Change in circumstances for the review of a current child support assessment
Child support is the payment from one parent to the other for the financial support of their children where the parents have separated.
Arrangements for the payment of child support, including the amount of child support that one parent is to pay to the other and any other expense toward which they will contribute, can be made by way of the following:
1. a private agreement between the parties known as a Child Support Agreement which is entered into by both parents, or
2. by an assessment by the Child Support Agency under the Child Support (Assessment) Act 1989.
The Child Support (Assessment) Act 1989 provides a formula for the Child Support Agency to calculate the amount of child support to be paid by one parent to the other based on the combined income of both parents, the “standard of living” such a combined income theoretically supports, and the amount of time each parent spends with their children.
The Child Support Agency is a branch of the Australian Tax Office and can access the parties’ respective tax files for information regarding their incomes.
Parties can elect whether child support payments under a Child Support Assessment are to be collected by the Child Support Agency from the liable parent or their employer to be paid to the other parent, or whether they are paid privately from the liable parent directly to the other parent.
A child support assessment creates a periodic payment obligation for the liable parent to pay to the other parent. That is a set amount of money is to be paid by the liable parent to the other parent each week, fortnight or month.
Child Support Agreements are usually registered with the Child Support Agency and can include both periodic payments and/or non-periodic payments. Non periodic payments include the payment of expenses for a child or children to third party providers such as school fees, health insurance and other educational costs.
The parties to a Child Support Agreement can registered that agreement with the Child Support Agency and may also elect that the Child Support Agency collect the child support amount from the liable parent and send it to the other parent, or that the payments are made directly.
Change of Assessment
A Child Support Agreement is binding for the period set out in the terms of the agreement and a child support assessment by the Child Support Agency is also for a set period of time.

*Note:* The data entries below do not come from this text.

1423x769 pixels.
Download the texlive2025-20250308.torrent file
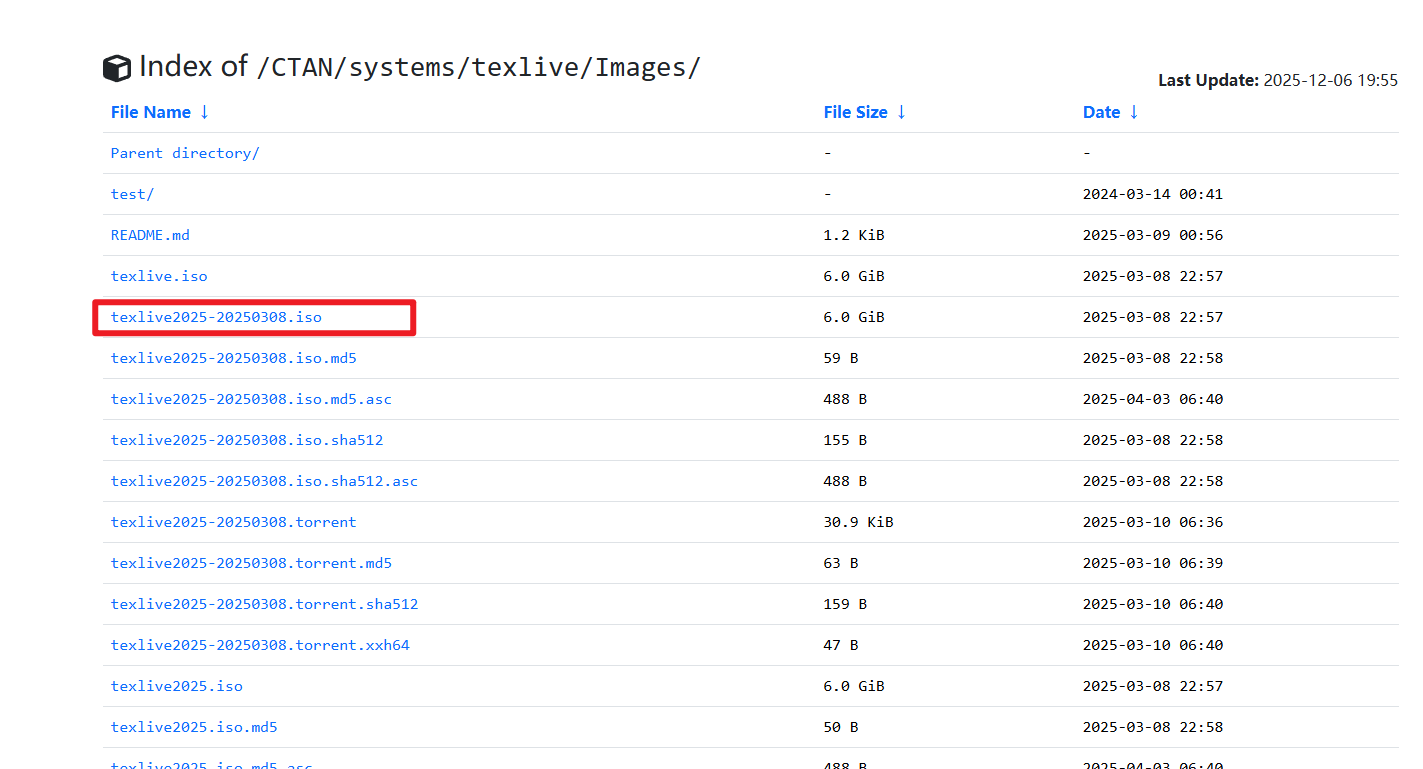point(233,522)
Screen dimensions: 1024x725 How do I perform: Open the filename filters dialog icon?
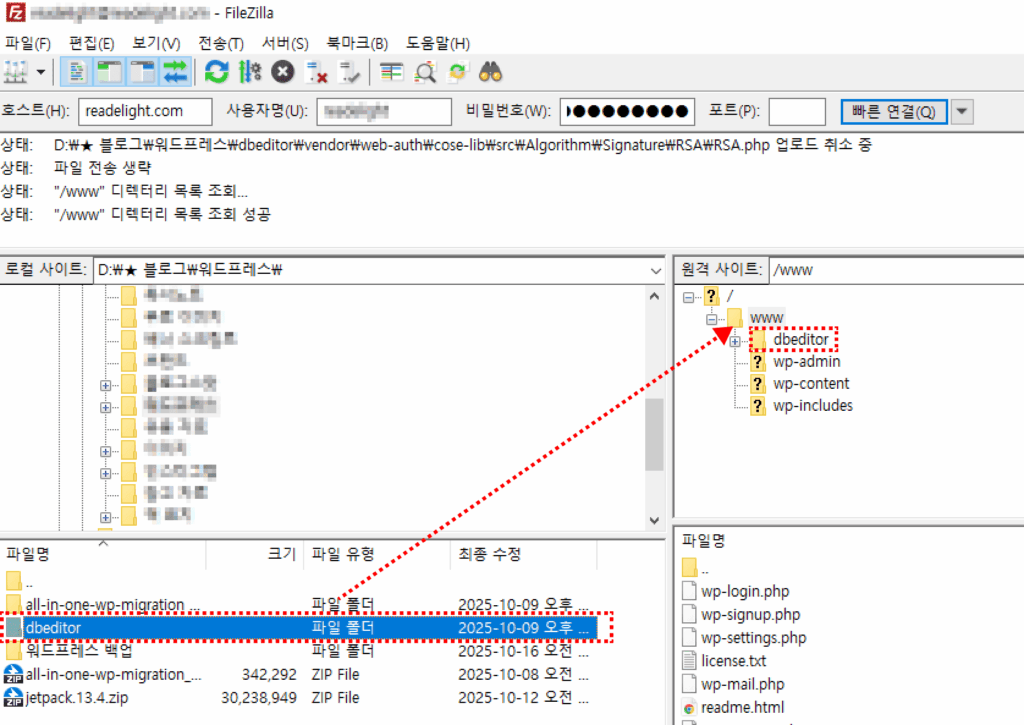click(x=391, y=72)
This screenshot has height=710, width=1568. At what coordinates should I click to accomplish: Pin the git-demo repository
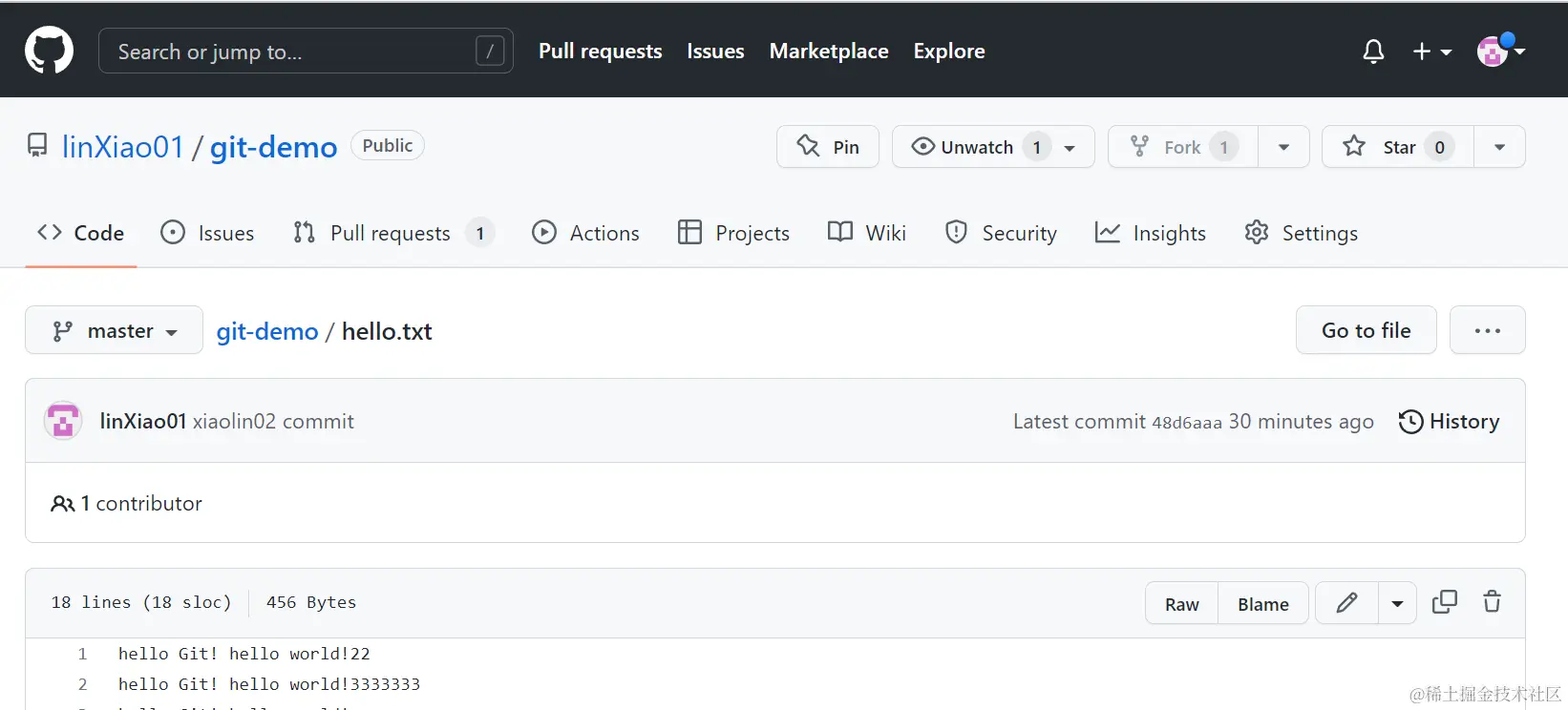[828, 147]
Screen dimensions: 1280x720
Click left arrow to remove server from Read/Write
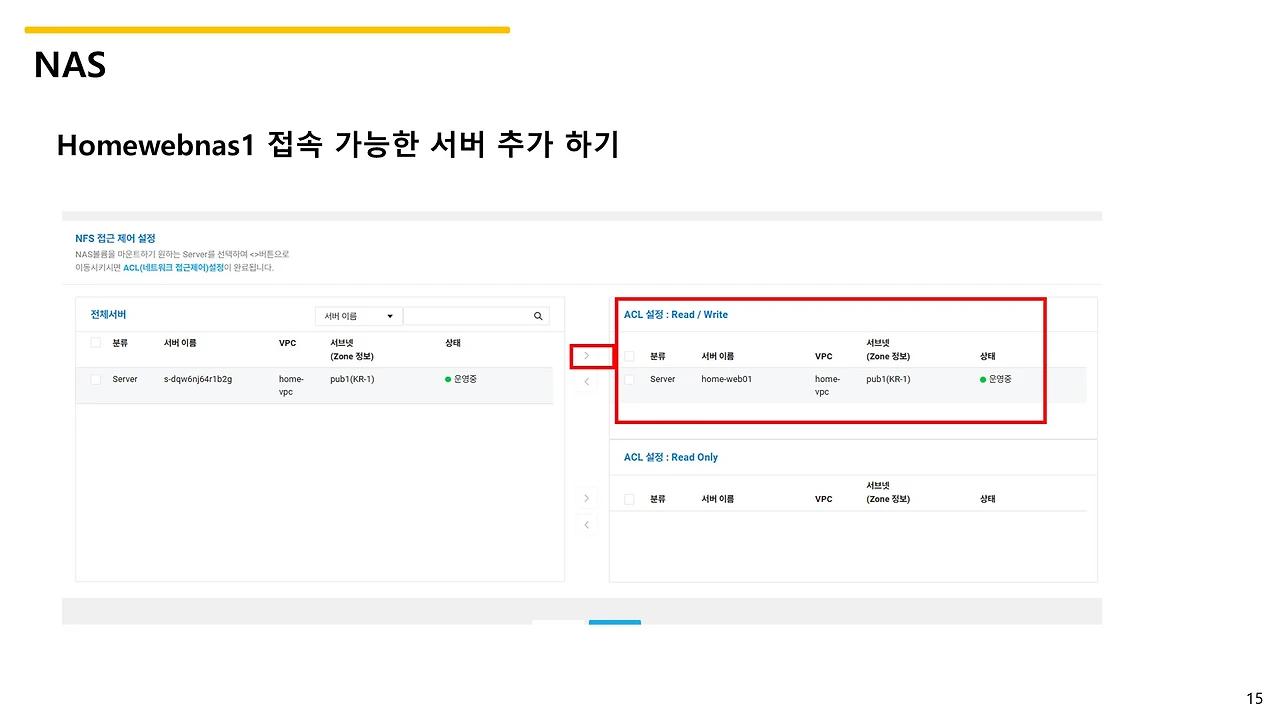click(x=586, y=381)
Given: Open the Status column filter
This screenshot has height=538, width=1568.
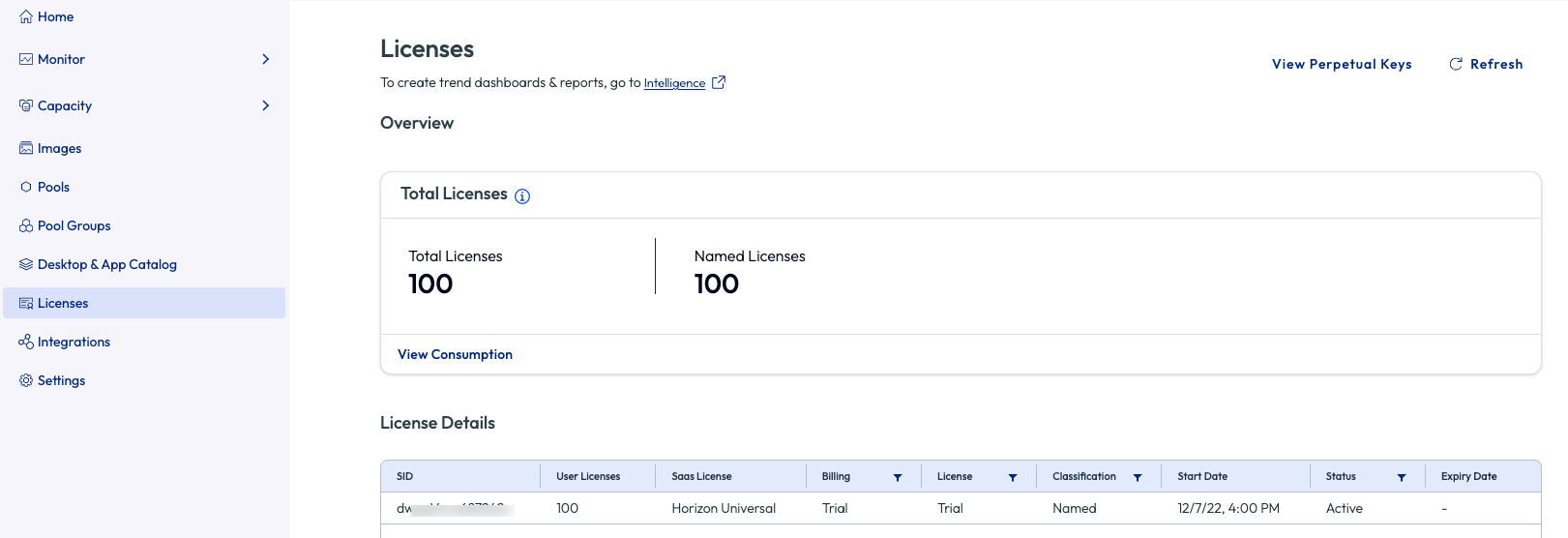Looking at the screenshot, I should click(1402, 478).
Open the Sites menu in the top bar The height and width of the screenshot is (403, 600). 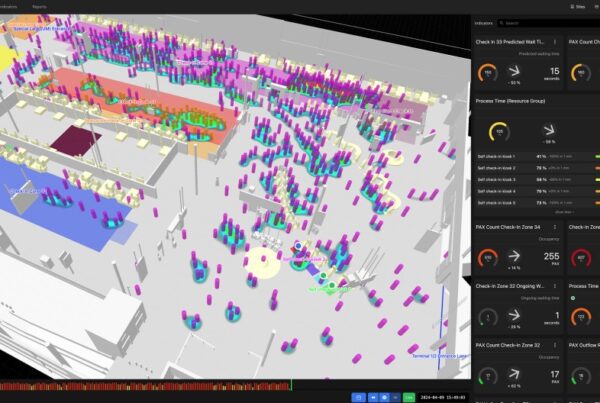tap(578, 6)
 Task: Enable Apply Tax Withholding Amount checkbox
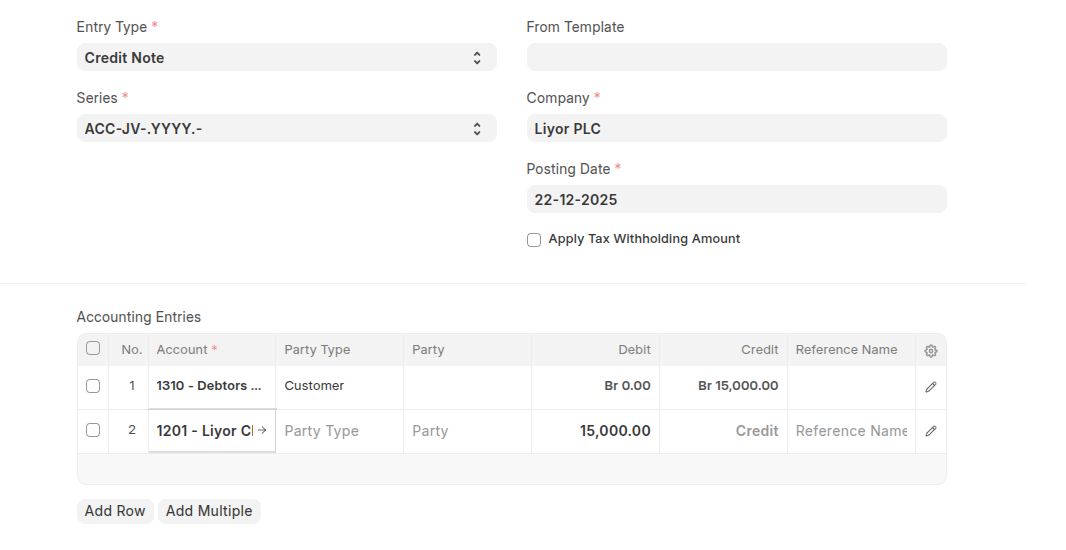click(x=534, y=240)
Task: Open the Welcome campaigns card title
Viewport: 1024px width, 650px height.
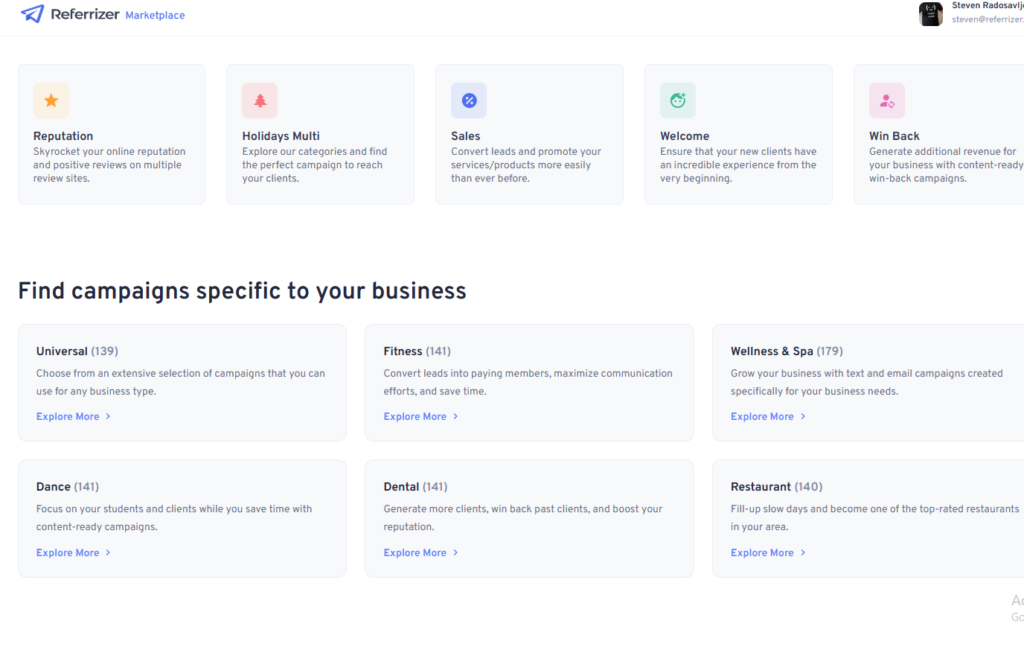Action: 684,136
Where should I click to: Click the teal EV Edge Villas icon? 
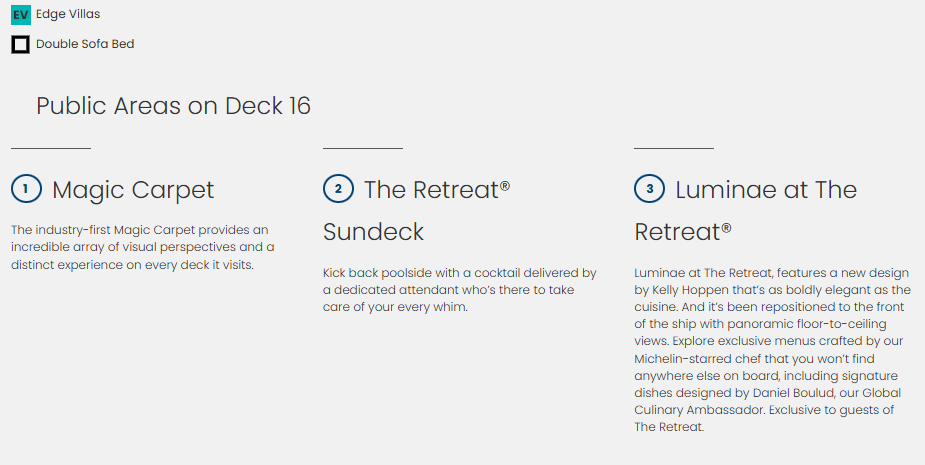[x=20, y=15]
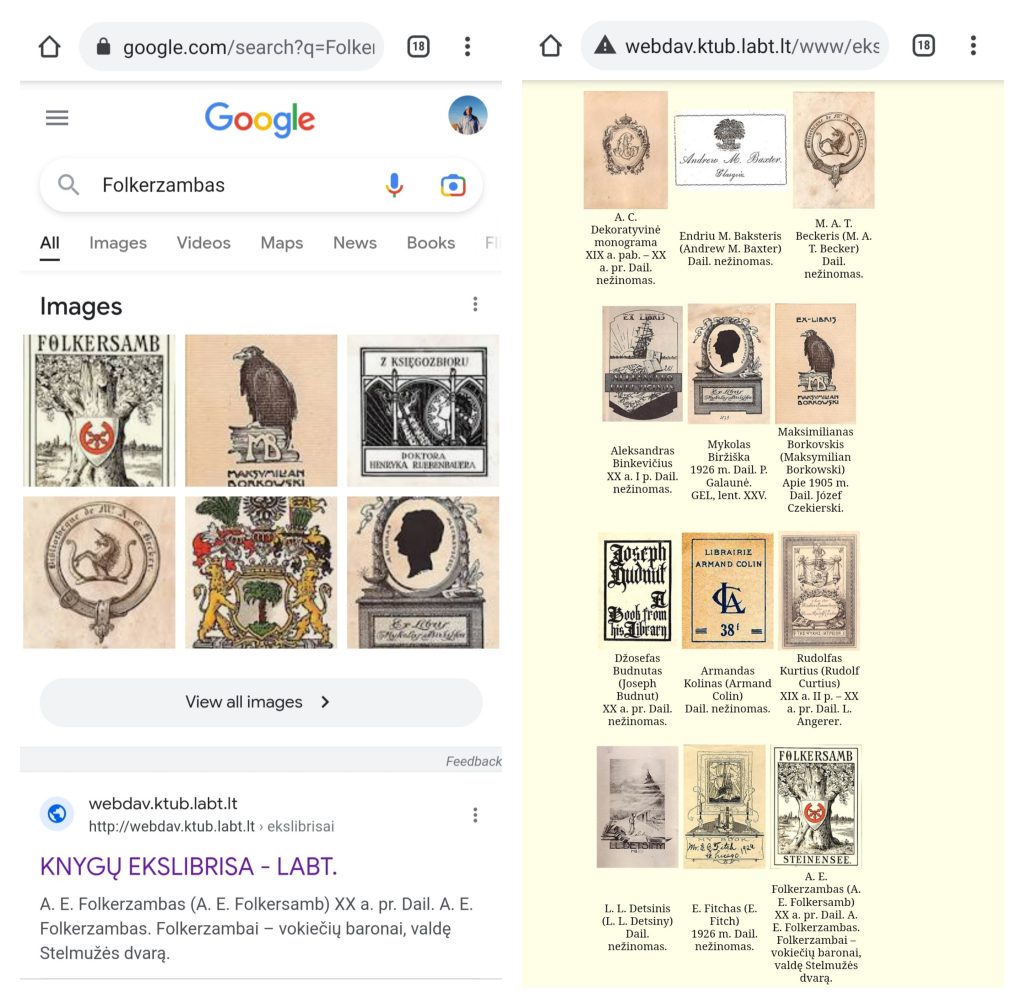Start voice search with microphone icon
The width and height of the screenshot is (1024, 1008).
click(x=394, y=185)
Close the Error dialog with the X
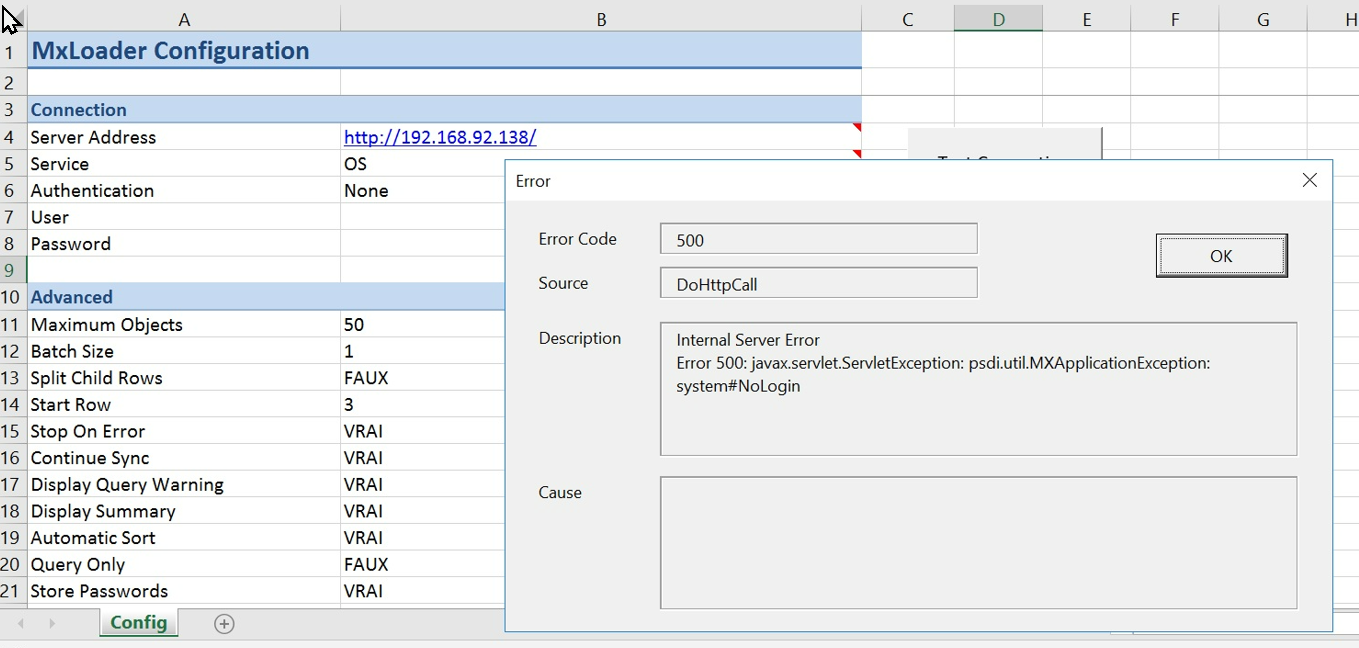 1310,180
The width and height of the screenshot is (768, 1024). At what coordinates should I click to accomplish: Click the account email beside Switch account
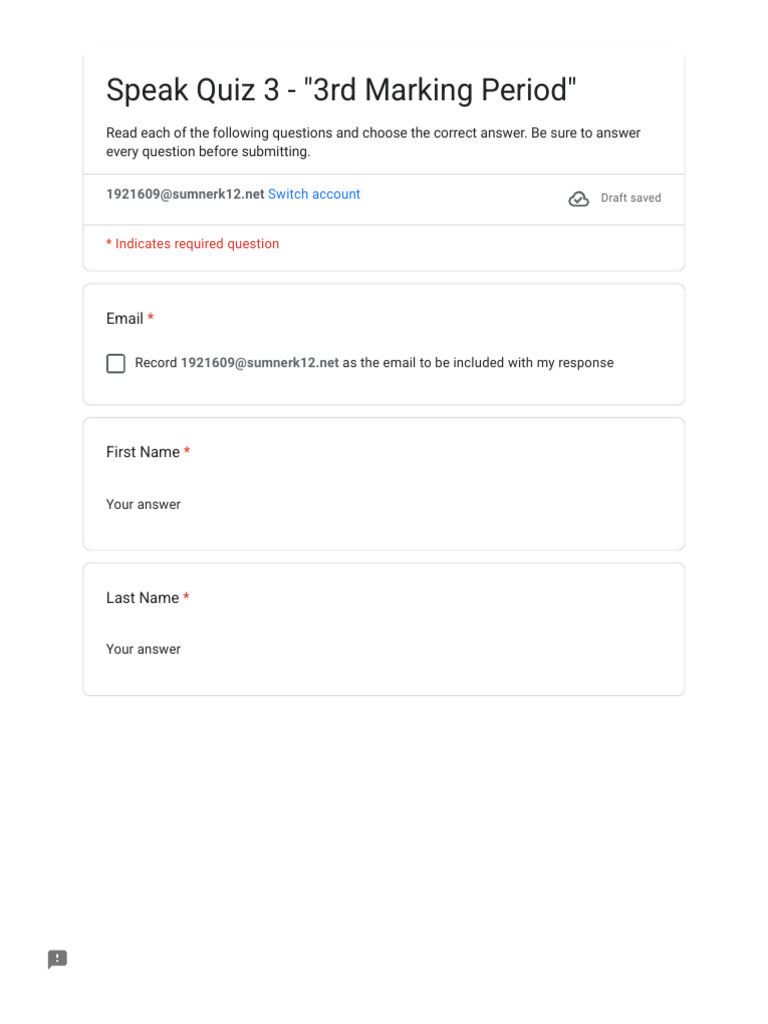pyautogui.click(x=185, y=194)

This article considers what constitutes a relevant change of circumstances to permit the amount of child support being paid to be varied where:
1. The parties have a child support assessment which provides for the payment of child support based on the respective incomes of the parties at the time; and
2. One parent is now earning substantially more than the other, or substantially more than they were at the time of that the child support agreement or assessment was entered into; and
3. The care arrangements of the children change.
Change of assessment in special circumstances – administrative assessment process
Where a party believes that their current child support assessment by the Child Support Agency does not reflect the parents’ special circumstances, thenthat party may apply for a change of assessment.
Where a party’s income increases, there is no obligation to notify the Child Support Agency or the other party, unless that party voluntarily lodges an estimate that reflects the change in income. In this situation the aggrieved (other) party must apply for a departure from the administrative assessment under Part 6A of the Child Support (Assessment) Act 1989 (Act). However, in due course the Child Support Agency will become aware of any increase in a party’s taxable income when tax returns are lodged at the end of the financial year, and following such lodgement the Child Support Agency will automatically make a determination to vary or retain the administrative assessment amount.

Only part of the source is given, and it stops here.